Selain filosofi di atas yang menasehati untuk tidak mencampuri urusan dalam rumah orang, beberapa filosofi yang dapat ditemukan di Tual antara lain Roan Kain Yaau Ning, Vuan It Bisa Did yang bermakna daun dan batang saya punya, tapi buahnya kita semua punya; Manut Ain Mehe Tilur, Fuut Ain Mehe Ngifun yang artinya telur dari satu ayam dan telur dari satu ikan, yang artinya Kita Semua Bersaudara, punya satu asal-usul yang sama; It Fau Fo Banglu Vatu, ne It Foing fo Kut Ain yang secara harfiah artinya “Kita dibentuk menjadi seperti sebutir peluru dan diikat erat menjadi seperti satu berkas sumbu api dari seludang kelapa”. Makna secara luas adalah artinya kesatuan yang erat yang tak bisa terpisahkan dan memiliki semangat kebersamaan dan kekuatan yang bertahan terus. Bahkan melihat sistem hukum dan masyarakat di Kei, maka kita akan mengenal apa yang disebut dengan hukum adat Lar Vul Nga Bal, yang mrupakan kearifan lokal yang luar biasa. Lar Vul Nga Bal merupakan dasar/panduan/pegangan, nilai dan norma hukum, bagi perilaku, perbuatan dan tata hidup masyarakat Kei, baik dari segi susila/etik maupun moral, serta pidana maupun perdata, secara adat.
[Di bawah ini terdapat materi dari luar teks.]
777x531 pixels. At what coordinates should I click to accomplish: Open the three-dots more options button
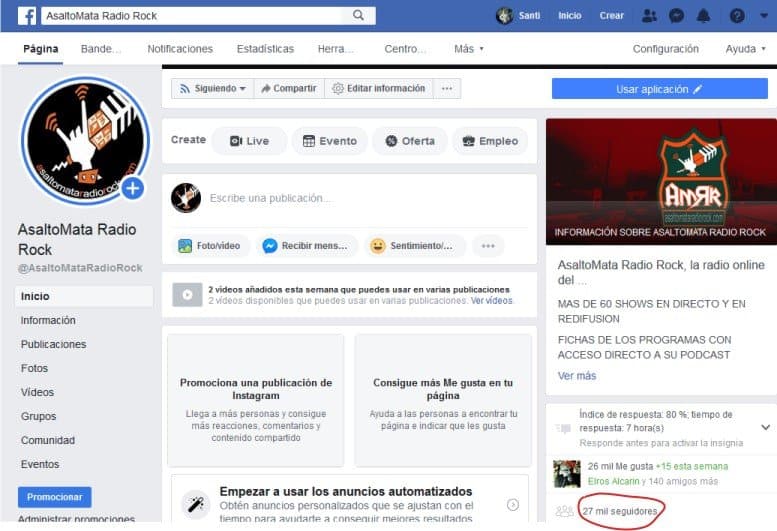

Tanah air Indonesia tidak saja memiliki keindahan yang memesona. Ketinggian filosofi dan nilai hidup yang dianut masyarakatnya juga demikian memukau. Nilai-nilai inilah yang terus dirawat oleh para tokoh dan masyarakat di tanah air sehingga kerukunan dan harmoni dapat terus dijaga. Kearifan local yang tercantum dalam materi khutbah kali ini hanya sebagian kecil saja dari kekayaan kearifan local di tanah air. Benang merah kearifan local ini senada dengan nasihat suci dari al-Quran dan Hadist yang memerintahkan untuk menjaga persaudaraan dan silaturahmi antar sesama, saling menghormati walau berbeda agama dan keyakinan, serta menjunjung solidaritas yang tinggi antar sesama manusia. Wallahu a’lam bi ash-showab. []

Ust. Ahmad Imam Mujadid Rais, pengurus Lembaga Hubungan dan Kerja Sama Internasional PP. Muhammadiyah.